ILLINOIS.
1. Shawneetown, Gallatin County.—In the collection of the Academy of Natural Science of Philadelphia are a part of one incisor, two molars, and two petrous bones which were many years ago obtained by a Dr. Feuchtwanger, from a well at a depth of 40 feet. These were mentioned by Le Conte in 1852 (Proc. Acad. Phila., vol. VI, p. 53). Leidy has figured the incisor (Holmes’s “Post-Pliocene Fossils of South Carolina,” 1860, plate XXII, fig. 5; Ann. Rep. Geol. Surv. Pennsylvania, 1887, plate II, fig. 10). Leverett (Monogr. U. S. Geol. Surv., vol. XXXVIII, p. 65) states that at Shawneetown a boring for gas and oil penetrated 112 feet of alluvial and other deposits before reaching rock. His map (plate VI) indicates that here the valley of the Ohio is composed of sand and gravel plains of Wisconsin age. Under the conditions it seems impossible to form any certain conclusions regarding the geological age of this specimen. It belongs possibly to the later half of the Pleistocene.

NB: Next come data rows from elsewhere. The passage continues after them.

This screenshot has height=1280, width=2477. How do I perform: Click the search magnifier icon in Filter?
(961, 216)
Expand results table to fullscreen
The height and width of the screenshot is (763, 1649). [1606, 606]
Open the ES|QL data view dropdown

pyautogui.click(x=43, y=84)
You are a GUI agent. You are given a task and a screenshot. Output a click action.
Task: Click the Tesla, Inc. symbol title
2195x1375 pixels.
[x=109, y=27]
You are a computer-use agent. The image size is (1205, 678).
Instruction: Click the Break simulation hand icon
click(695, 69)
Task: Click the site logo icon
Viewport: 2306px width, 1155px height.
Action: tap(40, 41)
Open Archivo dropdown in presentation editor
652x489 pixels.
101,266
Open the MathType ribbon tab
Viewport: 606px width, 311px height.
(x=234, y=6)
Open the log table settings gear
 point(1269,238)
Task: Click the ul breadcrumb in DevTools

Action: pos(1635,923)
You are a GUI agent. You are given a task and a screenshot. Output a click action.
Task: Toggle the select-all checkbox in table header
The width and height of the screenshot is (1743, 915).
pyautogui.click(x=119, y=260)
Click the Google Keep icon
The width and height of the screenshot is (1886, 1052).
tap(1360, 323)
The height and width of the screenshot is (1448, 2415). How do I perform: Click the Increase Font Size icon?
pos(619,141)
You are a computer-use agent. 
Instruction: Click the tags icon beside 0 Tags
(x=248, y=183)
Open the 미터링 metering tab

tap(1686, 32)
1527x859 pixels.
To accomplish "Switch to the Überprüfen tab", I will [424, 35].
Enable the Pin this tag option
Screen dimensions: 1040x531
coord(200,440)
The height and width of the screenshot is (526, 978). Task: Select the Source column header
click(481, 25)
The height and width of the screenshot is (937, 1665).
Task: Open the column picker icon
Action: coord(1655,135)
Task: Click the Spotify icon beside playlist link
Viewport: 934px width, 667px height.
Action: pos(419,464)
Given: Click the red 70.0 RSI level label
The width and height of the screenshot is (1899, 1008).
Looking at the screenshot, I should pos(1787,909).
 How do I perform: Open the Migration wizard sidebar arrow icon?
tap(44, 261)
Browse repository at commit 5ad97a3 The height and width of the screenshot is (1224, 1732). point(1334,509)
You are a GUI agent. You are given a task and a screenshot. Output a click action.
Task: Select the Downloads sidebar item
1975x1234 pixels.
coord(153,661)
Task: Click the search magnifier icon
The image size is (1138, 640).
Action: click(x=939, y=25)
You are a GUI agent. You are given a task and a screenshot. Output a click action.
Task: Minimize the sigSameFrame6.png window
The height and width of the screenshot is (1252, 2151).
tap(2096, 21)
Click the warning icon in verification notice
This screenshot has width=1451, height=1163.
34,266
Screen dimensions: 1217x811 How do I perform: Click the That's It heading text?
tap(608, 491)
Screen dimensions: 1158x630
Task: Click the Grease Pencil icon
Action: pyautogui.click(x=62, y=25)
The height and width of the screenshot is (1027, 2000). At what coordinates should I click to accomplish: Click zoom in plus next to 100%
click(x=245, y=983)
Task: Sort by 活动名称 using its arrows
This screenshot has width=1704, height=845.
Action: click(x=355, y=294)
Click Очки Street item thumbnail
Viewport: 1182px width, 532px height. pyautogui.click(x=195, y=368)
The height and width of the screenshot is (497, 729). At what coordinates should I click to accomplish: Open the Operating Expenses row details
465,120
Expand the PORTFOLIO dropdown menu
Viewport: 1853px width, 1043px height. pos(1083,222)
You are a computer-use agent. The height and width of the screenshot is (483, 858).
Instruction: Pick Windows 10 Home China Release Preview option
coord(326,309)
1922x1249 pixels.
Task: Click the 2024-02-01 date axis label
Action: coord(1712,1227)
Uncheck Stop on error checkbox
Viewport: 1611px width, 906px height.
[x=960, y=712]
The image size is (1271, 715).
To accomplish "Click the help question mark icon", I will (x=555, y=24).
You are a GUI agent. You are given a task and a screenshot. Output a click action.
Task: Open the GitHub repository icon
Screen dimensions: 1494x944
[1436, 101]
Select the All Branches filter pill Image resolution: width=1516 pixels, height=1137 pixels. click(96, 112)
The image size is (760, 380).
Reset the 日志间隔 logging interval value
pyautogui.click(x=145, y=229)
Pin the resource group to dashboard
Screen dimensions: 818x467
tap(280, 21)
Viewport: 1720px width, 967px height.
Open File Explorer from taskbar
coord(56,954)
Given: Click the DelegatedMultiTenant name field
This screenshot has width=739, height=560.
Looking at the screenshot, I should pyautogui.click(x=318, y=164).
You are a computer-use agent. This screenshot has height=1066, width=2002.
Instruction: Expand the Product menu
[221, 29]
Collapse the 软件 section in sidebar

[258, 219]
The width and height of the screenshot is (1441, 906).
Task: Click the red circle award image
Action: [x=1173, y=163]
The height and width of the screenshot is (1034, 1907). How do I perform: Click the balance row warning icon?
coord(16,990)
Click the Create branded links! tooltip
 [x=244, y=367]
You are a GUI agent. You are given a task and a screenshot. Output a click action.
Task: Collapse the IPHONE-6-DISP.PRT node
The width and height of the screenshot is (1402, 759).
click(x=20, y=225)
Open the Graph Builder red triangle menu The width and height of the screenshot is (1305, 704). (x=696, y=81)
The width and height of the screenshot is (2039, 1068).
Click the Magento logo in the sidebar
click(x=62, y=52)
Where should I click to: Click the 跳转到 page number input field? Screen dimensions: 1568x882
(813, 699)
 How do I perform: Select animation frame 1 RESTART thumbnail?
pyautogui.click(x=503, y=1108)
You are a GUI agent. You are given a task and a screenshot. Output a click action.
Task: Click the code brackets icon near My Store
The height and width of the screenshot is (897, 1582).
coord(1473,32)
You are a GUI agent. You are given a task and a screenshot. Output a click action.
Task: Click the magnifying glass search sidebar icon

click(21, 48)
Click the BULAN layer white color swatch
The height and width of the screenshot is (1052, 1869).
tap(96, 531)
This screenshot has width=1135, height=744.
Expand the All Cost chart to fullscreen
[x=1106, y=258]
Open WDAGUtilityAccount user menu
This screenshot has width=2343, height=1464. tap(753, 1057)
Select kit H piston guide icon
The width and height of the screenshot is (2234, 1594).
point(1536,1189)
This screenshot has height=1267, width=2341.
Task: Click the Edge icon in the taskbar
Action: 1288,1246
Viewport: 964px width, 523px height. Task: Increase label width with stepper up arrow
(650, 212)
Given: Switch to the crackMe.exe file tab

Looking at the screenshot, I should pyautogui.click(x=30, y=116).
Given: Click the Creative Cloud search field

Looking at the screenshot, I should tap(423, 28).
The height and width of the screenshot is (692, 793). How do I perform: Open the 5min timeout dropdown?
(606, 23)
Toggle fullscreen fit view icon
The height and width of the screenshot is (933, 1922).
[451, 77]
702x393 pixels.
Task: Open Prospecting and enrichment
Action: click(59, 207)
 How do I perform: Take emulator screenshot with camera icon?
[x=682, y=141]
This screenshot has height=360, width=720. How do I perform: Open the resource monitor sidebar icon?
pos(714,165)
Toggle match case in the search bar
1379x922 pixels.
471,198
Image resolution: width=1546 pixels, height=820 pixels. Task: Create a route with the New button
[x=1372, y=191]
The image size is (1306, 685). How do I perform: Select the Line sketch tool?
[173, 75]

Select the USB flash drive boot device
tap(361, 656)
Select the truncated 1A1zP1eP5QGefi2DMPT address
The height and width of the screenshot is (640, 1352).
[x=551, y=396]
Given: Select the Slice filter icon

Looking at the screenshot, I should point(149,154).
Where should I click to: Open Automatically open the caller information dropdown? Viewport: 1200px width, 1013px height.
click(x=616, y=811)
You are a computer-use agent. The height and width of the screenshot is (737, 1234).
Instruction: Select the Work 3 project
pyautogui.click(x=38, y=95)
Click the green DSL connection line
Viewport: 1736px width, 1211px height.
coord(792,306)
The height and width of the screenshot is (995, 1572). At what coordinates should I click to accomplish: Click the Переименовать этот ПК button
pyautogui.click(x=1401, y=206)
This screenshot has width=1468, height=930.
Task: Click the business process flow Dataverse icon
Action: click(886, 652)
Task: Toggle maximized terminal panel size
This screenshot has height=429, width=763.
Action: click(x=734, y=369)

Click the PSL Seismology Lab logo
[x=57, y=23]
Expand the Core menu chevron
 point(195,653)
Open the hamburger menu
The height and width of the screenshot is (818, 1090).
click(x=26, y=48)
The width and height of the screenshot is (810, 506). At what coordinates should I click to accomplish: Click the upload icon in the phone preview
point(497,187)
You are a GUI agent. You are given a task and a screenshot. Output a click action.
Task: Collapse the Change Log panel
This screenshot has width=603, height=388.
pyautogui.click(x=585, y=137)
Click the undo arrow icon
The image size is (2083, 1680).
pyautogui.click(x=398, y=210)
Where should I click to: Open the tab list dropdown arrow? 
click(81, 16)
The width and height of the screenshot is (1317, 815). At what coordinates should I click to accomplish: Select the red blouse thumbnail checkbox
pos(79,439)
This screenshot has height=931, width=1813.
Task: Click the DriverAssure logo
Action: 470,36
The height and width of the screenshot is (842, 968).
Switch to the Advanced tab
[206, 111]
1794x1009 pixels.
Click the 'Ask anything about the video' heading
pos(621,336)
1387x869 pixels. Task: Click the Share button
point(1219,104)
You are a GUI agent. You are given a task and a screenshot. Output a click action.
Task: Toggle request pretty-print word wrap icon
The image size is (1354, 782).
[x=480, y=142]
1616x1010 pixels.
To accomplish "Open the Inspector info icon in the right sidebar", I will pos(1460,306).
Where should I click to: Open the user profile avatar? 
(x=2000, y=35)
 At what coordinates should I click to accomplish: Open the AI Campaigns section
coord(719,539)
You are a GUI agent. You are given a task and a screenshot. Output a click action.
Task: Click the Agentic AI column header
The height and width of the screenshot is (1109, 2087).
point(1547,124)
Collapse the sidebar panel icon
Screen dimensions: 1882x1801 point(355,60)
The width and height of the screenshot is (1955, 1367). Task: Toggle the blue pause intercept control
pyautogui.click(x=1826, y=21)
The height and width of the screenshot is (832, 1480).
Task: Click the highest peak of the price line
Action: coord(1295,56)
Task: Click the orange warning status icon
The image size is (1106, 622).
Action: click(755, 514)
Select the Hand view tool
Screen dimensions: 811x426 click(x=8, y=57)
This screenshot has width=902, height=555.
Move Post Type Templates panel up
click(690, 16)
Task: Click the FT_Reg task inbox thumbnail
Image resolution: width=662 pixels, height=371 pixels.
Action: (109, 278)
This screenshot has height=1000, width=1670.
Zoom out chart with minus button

2. Alton, Madison County.—In the McAdams collection, described on page [338], is a part of a large upper incisor, in two pieces, of a specimen of Castoroides, with McAdams’s Nos. 209, 210, and a small fragment of another incisor. All three specimens are more or less enveloped in nodules of hard materials. In 1883 (Trans. St. Louis Acad. Sci., vol. IV, p. LXXX) McAdams stated that he had seen, both in true and modified drift, remains of rodents large and small, but one, an extinct beaver, was of monstrous size.
For conclusions as to the age of the fauna secured by McAdams see page [339].
3. Charleston, Coles County.—In 1867 (Proc. Acad. Nat. Sci. Phila., p. 97), Leidy briefly described a skull of Castoroides, sent to him for examination by Professor A. H. Worthen. It lacked both zygomatic arches and the incisor teeth. The length of the skull was 10.5 inches. This skull had been found by someone while he was plowing in a field near Charleston. The region about Charleston is covered by the Shelbyville lobe of the early Wisconsin drift. The animal must have lived at some time after the deposition of that drift.
4. Naperville, DuPage County.—H. M. Bannister (Geol. Surv. Illinois, vol. IV, p. 113) reported a skull and other parts of the skeleton of Castoroides, found by a farmer in a slough not far from Naperville. The skull went to Colonel Wood’s Museum in Chicago, and it was probably destroyed in the great fire of 1871. This animal quite certainly lived after the retirement of the Wisconsin ice-sheet.